Health IT

What do venture capital firms get out of blogging?

A fair few venture capital firms and/or their partners are blogging these days. With the new rules on advertising courtesy of the U.S. Securities and Exchange Commission we could see more of that. Motives differ from brand promotion to offering new ways to communicate with entrepreneurs and potential investors. But there will continue to be […]

A fair few venture capital firms and/or their partners are blogging these days. With the new rules on advertising courtesy of the U.S. Securities and Exchange Commission we could see more of that. Motives differ from brand promotion to offering new ways to communicate with entrepreneurs and potential investors. But there will continue to be a gap between those venture firms who see something to gain from it and those that see it as pointless.

An article from Thompson Reuters’s Venture Capital Journal referenced by PEHub weighed blogging pros and cons for firms. In an interview with Mike Maples Jr., the managing partner of Floodgate Fund who doesn’t blog he said: “We don’t get involved in every debate and have the last word on the topic of the week…We want to be known as the people who find the Godzilla lizards before anyone else. Beyond that, not so much.”

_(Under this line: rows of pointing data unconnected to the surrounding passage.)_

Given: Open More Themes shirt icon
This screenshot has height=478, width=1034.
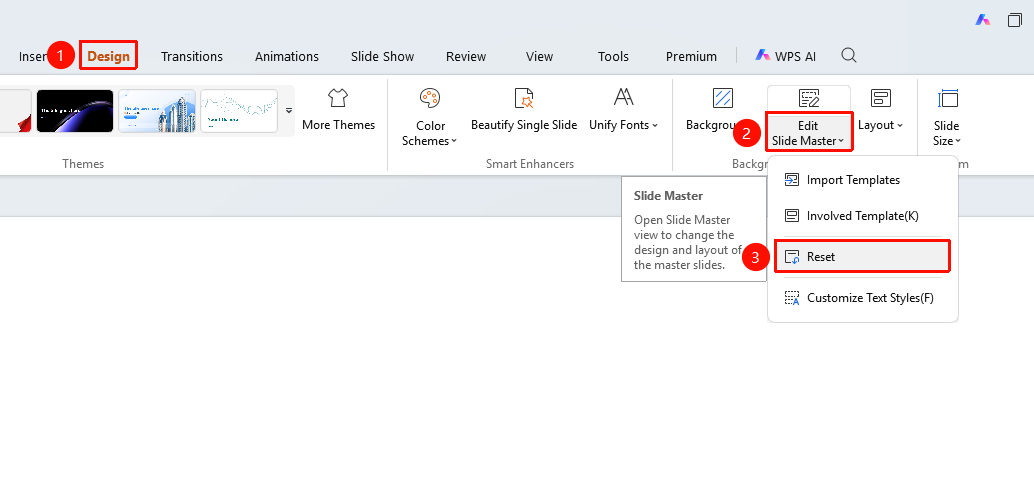Looking at the screenshot, I should tap(338, 98).
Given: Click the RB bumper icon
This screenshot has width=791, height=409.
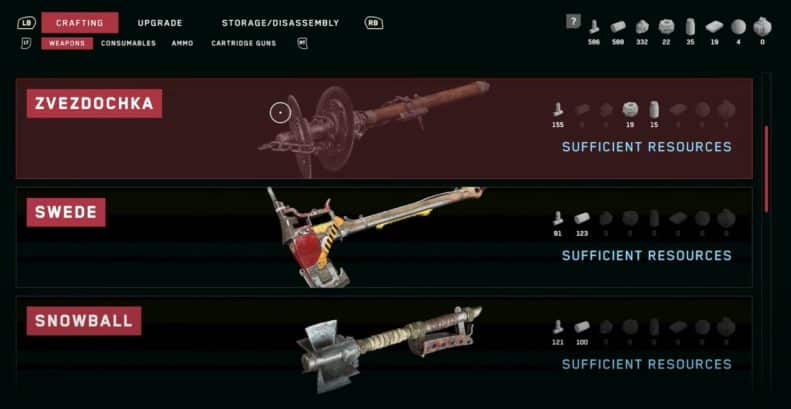Looking at the screenshot, I should (374, 23).
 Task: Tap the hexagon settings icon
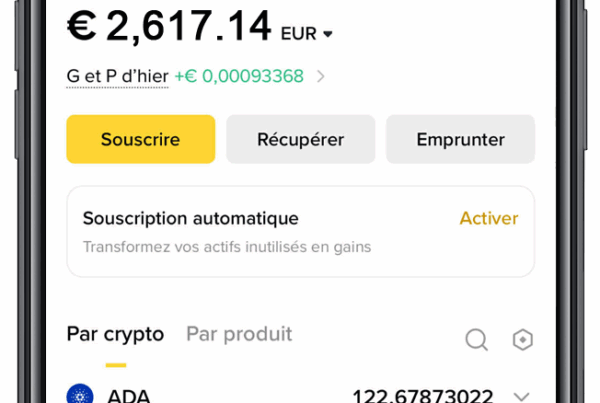522,340
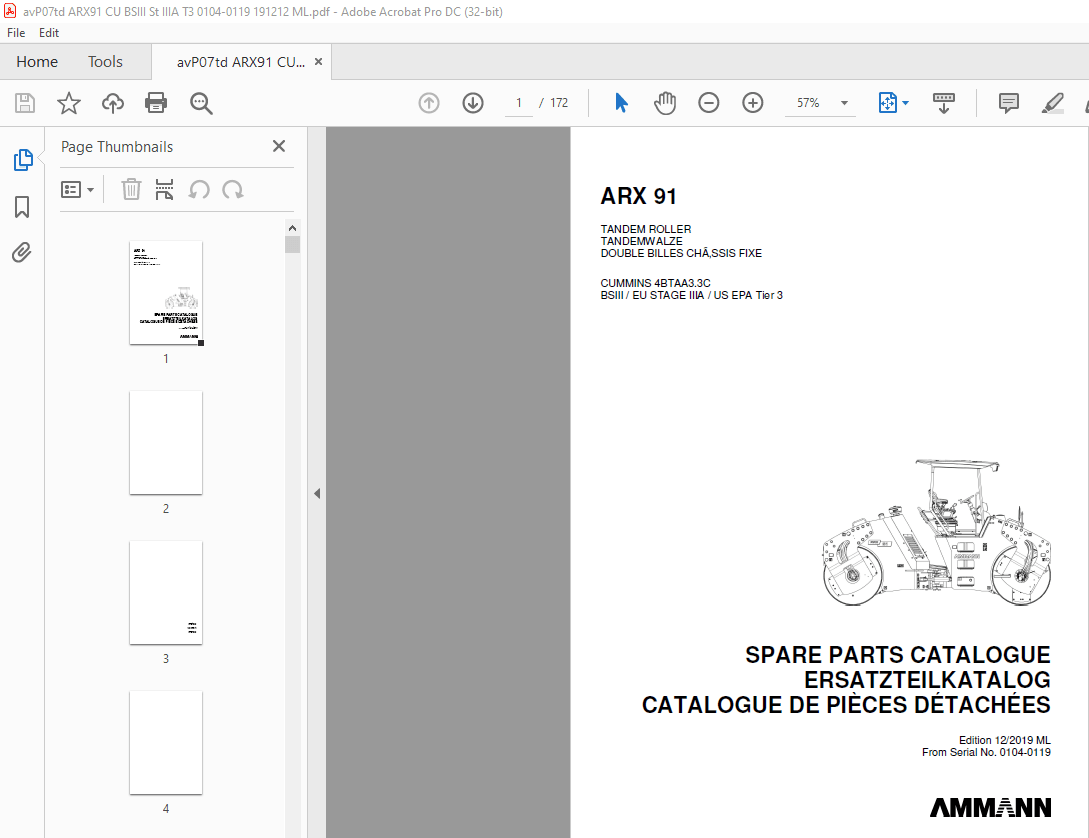Enable the Selection arrow tool
Viewport: 1089px width, 838px height.
pos(620,102)
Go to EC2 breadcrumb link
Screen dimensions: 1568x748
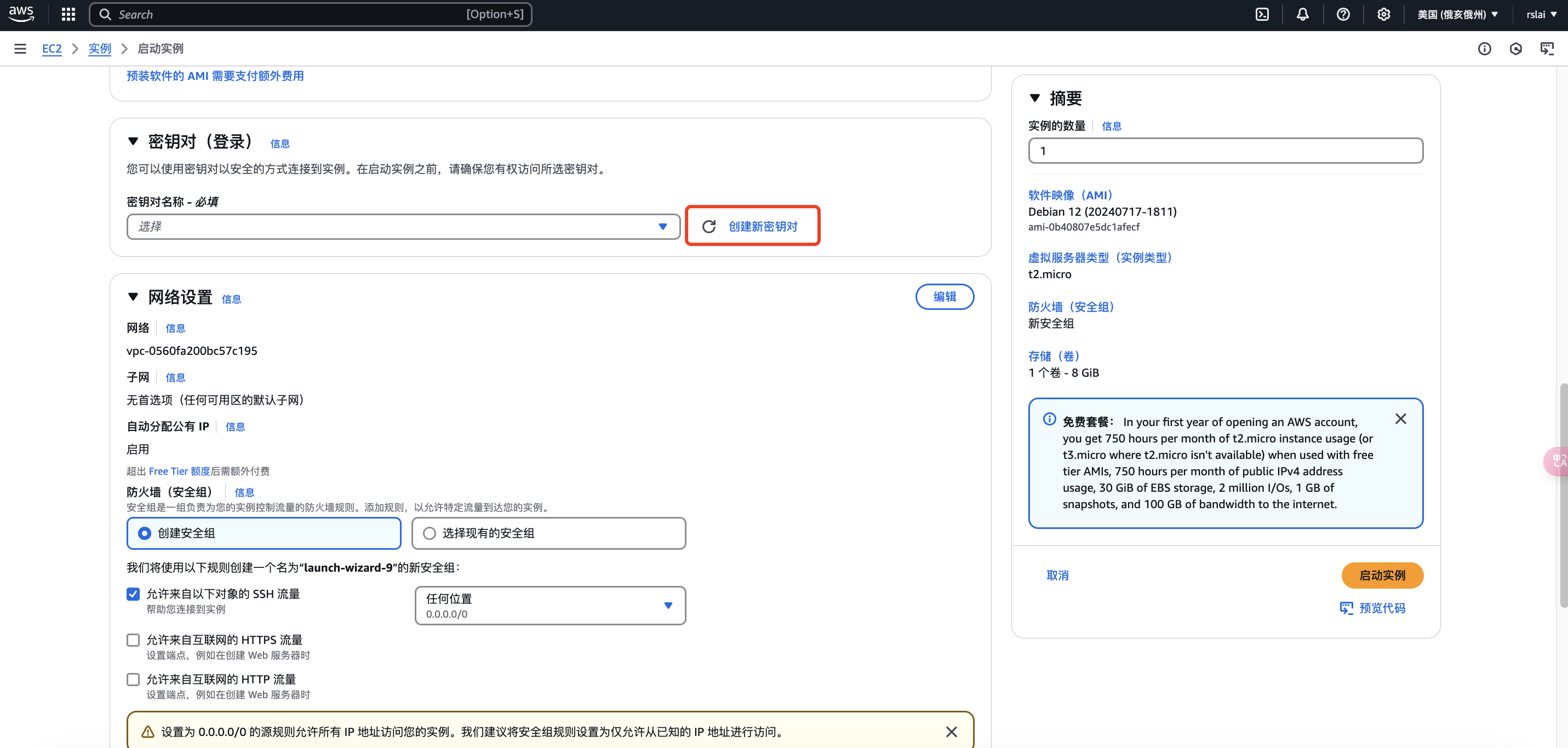51,49
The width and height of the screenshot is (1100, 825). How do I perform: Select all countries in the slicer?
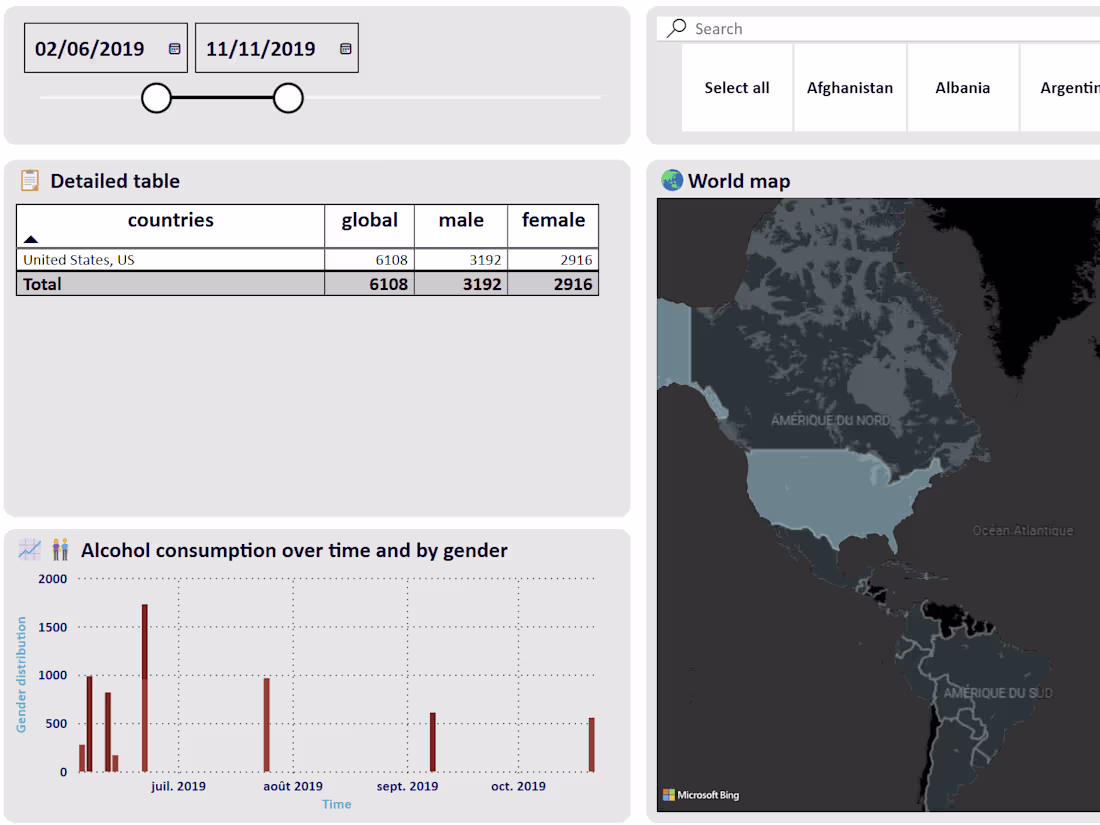[x=737, y=88]
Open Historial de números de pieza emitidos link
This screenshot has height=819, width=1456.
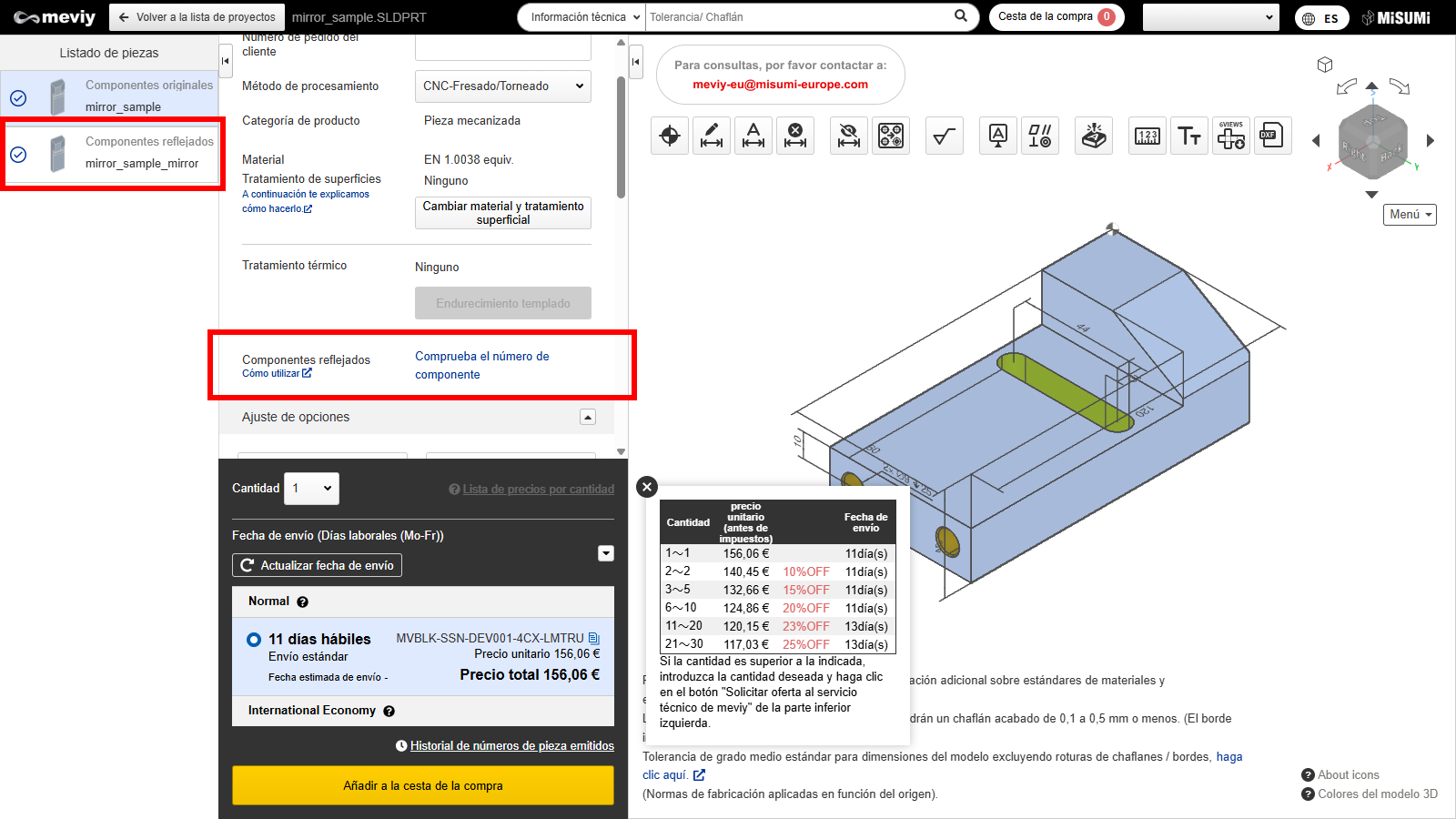click(511, 746)
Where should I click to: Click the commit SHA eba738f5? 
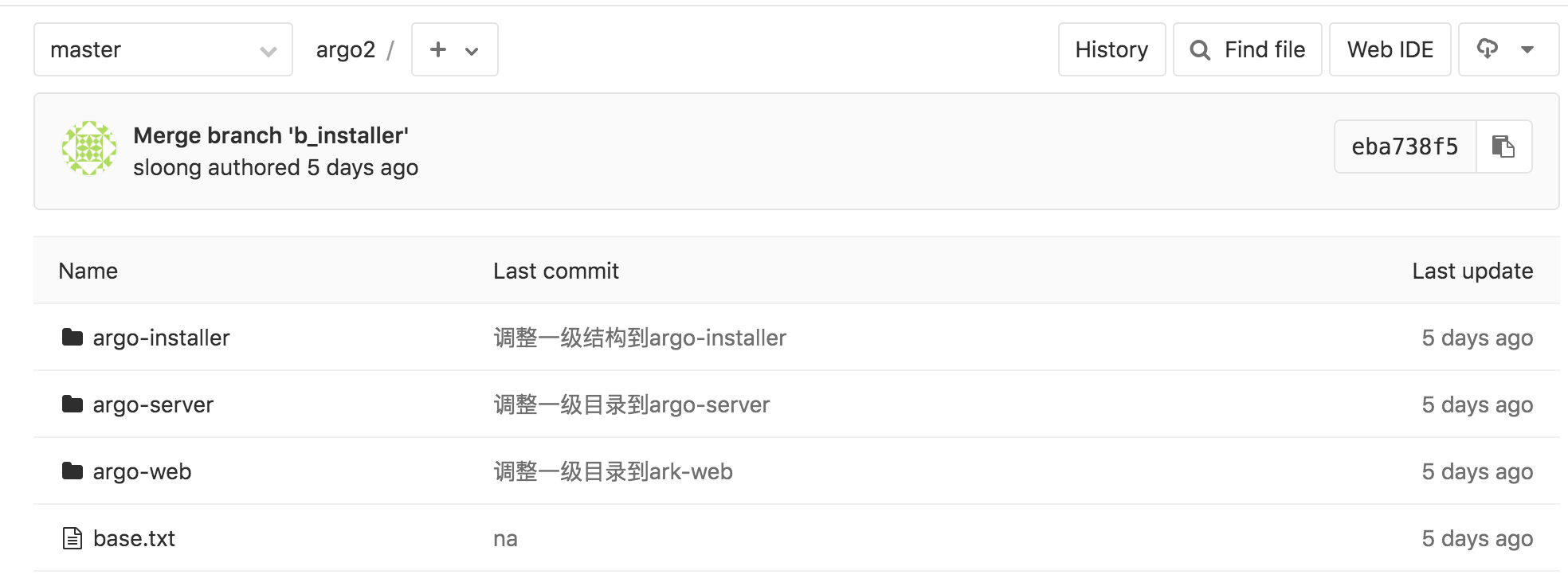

He added that one motivation for blogging is to go for a broad reach and seek wide name recognition and another was reinforcing a disciplined message (ie, brand identity).

It’s probably not a big surprise that most of the VC bloggers are technology investors.  Bruce Booth, a partner with Atlas Venture, is one of the few life science investor bloggers. Safeguard Scientifics has included entries on diagnostics and healthcare IT in its blog as well as technology and broader topics for entrepreneurs. There are some firms that blog about healthcare IT among other topics in the mix, such as Polaris Partners, and Venrock Associates (its healthcare IT blog is penned by Brian Ascher, a partner). Some are penned by partners, others reflect a mix of partners and guest authors from other firms.

A survey on brand management and venture capital by DeSantis and Breindel and provided by the National Venture Capital Association asked CEOs how strongly various digital media channels influenced their perception of VC firms. About 23 percent of technology CEOs said they were most strongly influenced by a VC firm or partner blog — that was more than online media,VC rankings and the firm’s website.  Just 4 percent of life science CEOs said that blogs had that level of influence for them.

Asked which channel best delivers their message, only 5 percent of VCs credited their firm or partner blogs, while 15 percent of CEOs said it was the blog.